- _ANGEZEIGTER TEXT_
%%

OGH: Unterlassungsexekution nach § 355 EO und Aufgabe einer Einflussmöglichkeit – Zulässigkeit weiterer Strafbeschlüsse?
Eine Grundstücksveräußerung kann nicht per se als eine - ein Verschulden begründende - freiwillige Aufgabe einer Einflussmöglichkeit angesehen werden; die Unterlassungsexekution nach § 355 EO hat zwar auch repressiven Strafzweck, primär aber Beugezweck; die Strafe wird für verschuldete Titelverstöße in der Vergangenheit verhängt (also zB für die Aufgabe der Einflussmöglichkeit)
§ 355 EO
GZ 3 Ob 240/11g, 18.01.2012
OGH: Bei der Unterlassungsexekution nach § 355 EO soll mit der Verhängung von Strafen ein titelkonformes Verhalten erzwungen werden. Anders als bei der Exekution nach § 354 EO stellt die einzelne Bestrafung zwar eine Ahndung des Verstoßes dar; die Willensbeugung erfolgt aber gerade dadurch, dass der Verpflichtete weiß, dass bei jedem Zuwiderhandeln eine Beugestrafe verhängt werden kann. Die Strafe soll also einerseits das geschuldete Verhalten im Zeitraum nach Verhängung der Strafe erzwingen, sie soll aber auch der gesetzlichen Strafdrohung Gewicht verschaffen und damit schon in dem vor der Verhängung liegenden Zeitraum das Zuwiderhandeln unterbinden. In diesem Sinn haben die Strafen auch repressiven Charakter.
Voraussetzung für die Verhängung von Strafen ist immer ein Verschulden des Verpflichteten an der Zuwiderhandlung. Dabei ist zu beachten, dass den Verpflichteten gegebenenfalls auch eine Handlungspflicht treffen kann, um künftige Verstöße zu verhindern.

%%

- _ZU VERWENDENDE DATEN_
%%

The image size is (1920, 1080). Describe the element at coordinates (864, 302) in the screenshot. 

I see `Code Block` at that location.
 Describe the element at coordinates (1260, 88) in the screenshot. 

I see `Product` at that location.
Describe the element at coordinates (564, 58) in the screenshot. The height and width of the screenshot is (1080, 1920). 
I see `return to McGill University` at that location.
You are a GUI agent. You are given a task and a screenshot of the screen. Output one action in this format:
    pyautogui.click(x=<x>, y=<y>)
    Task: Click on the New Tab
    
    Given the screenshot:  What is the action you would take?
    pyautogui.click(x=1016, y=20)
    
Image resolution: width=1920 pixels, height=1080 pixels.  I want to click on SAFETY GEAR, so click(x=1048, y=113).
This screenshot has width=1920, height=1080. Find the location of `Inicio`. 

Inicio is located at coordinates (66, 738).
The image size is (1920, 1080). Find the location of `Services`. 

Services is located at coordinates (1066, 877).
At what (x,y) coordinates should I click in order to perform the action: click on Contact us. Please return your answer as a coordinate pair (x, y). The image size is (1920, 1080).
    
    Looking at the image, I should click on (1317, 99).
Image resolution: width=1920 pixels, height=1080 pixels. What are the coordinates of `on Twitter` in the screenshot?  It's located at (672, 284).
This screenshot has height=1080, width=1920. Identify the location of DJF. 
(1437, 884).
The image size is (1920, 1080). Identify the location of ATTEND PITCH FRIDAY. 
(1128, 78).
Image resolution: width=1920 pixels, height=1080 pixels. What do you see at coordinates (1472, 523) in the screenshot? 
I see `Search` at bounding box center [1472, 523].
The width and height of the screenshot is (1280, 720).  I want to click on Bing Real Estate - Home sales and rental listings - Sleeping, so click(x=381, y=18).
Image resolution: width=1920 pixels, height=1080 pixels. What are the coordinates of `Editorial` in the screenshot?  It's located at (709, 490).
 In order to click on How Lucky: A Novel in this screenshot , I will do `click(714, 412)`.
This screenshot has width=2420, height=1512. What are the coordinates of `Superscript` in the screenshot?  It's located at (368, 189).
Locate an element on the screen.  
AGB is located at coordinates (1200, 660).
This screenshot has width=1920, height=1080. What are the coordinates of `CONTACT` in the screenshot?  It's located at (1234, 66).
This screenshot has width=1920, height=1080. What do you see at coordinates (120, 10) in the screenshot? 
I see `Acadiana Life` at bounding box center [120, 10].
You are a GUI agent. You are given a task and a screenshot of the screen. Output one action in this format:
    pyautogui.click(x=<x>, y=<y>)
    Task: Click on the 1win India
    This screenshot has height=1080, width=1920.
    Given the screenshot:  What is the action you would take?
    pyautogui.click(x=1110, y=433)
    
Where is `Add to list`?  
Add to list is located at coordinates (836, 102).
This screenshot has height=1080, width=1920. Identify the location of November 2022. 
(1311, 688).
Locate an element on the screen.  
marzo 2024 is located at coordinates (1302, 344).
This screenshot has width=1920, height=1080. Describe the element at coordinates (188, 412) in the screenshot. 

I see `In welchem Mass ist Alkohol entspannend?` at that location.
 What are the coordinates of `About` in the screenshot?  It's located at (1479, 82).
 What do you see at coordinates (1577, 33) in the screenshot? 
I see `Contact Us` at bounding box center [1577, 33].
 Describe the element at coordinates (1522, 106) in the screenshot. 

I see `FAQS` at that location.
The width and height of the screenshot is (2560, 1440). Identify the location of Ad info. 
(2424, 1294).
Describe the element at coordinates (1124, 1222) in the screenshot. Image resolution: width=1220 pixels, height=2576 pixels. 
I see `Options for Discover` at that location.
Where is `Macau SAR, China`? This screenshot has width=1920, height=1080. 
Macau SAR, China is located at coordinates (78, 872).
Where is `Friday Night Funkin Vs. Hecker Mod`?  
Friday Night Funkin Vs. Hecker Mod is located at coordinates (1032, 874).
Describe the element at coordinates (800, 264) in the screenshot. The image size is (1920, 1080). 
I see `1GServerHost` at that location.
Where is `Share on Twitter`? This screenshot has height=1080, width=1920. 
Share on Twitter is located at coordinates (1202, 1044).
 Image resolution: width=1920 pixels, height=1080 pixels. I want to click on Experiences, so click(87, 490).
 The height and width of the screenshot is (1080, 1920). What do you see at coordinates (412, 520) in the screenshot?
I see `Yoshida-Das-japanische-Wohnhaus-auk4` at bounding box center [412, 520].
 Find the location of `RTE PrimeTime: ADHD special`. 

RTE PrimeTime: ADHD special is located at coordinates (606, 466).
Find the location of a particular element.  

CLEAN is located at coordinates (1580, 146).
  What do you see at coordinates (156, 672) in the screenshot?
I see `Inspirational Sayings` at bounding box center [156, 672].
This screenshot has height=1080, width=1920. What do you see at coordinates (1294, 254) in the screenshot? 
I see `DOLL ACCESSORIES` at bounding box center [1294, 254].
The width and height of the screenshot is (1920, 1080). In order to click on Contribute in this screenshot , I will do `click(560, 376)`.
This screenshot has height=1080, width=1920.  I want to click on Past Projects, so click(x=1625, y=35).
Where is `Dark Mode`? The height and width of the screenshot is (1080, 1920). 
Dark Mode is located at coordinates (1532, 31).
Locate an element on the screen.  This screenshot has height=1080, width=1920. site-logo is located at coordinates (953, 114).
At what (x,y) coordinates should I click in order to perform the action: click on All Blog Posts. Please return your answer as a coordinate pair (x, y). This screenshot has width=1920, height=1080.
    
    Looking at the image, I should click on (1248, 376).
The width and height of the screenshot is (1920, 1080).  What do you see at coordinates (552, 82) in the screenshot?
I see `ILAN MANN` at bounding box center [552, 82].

%%

- _ARBEITSANWEISUNGEN_
**1.** Schreibe aus dem Text zur Unterlassungsexekution den Abschnitt von "OGH: Unterlassungsexekution nach" bis "Aufgabe der Einflussmöglichkeit)" wortgetreu ab.
**2.** Gib aus den Zeilen nur den Abschnitt von der Zeile mit "This screenshot has width=1920, height=1080. Find" bis einschließlich der Zeile mit "Add to list is" erneut wieder. Ersetze dabei "Identify the location of" durch "Locate" und lass alles andere unverändert.
Die Zeilen stehen in keinem Zusammenhang mit dem Text zur Unterlassungsexekution.

- _ERGEBNISSE JE AUFGABE_
**1.**
OGH: Unterlassungsexekution nach § 355 EO und Aufgabe einer Einflussmöglichkeit – Zulässigkeit weiterer Strafbeschlüsse?
Eine Grundstücksveräußerung kann nicht per se als eine - ein Verschulden begründende - freiwillige Aufgabe einer Einflussmöglichkeit angesehen werden; die Unterlassungsexekution nach § 355 EO hat zwar auch repressiven Strafzweck, primär aber Beugezweck; die Strafe wird für verschuldete Titelverstöße in der Vergangenheit verhängt (also zB für die Aufgabe der Einflussmöglichkeit)

**2.**
This screenshot has width=1920, height=1080. Find the location of `Inicio`. 

Inicio is located at coordinates (66, 738).
The image size is (1920, 1080). Find the location of `Services`. 

Services is located at coordinates (1066, 877).
At what (x,y) coordinates should I click in order to perform the action: click on Contact us. Please return your answer as a coordinate pair (x, y). The image size is (1920, 1080).
    
    Looking at the image, I should click on (1317, 99).
Image resolution: width=1920 pixels, height=1080 pixels. What are the coordinates of `on Twitter` in the screenshot?  It's located at (672, 284).
This screenshot has height=1080, width=1920. Locate DJF. 
(1437, 884).
The image size is (1920, 1080). Locate ATTEND PITCH FRIDAY. 
(1128, 78).
Image resolution: width=1920 pixels, height=1080 pixels. What do you see at coordinates (1472, 523) in the screenshot? 
I see `Search` at bounding box center [1472, 523].
The width and height of the screenshot is (1280, 720).  I want to click on Bing Real Estate - Home sales and rental listings - Sleeping, so click(x=381, y=18).
Image resolution: width=1920 pixels, height=1080 pixels. What are the coordinates of `Editorial` in the screenshot?  It's located at (709, 490).
 In order to click on How Lucky: A Novel in this screenshot , I will do `click(714, 412)`.
This screenshot has width=2420, height=1512. What are the coordinates of `Superscript` in the screenshot?  It's located at (368, 189).
Locate an element on the screen.  
AGB is located at coordinates (1200, 660).
This screenshot has width=1920, height=1080. What are the coordinates of `CONTACT` in the screenshot?  It's located at (1234, 66).
This screenshot has width=1920, height=1080. What do you see at coordinates (120, 10) in the screenshot? 
I see `Acadiana Life` at bounding box center [120, 10].
You are a GUI agent. You are given a task and a screenshot of the screen. Output one action in this format:
    pyautogui.click(x=<x>, y=<y>)
    Task: Click on the 1win India
    This screenshot has height=1080, width=1920.
    Given the screenshot:  What is the action you would take?
    pyautogui.click(x=1110, y=433)
    
Where is `Add to list`?  
Add to list is located at coordinates (836, 102).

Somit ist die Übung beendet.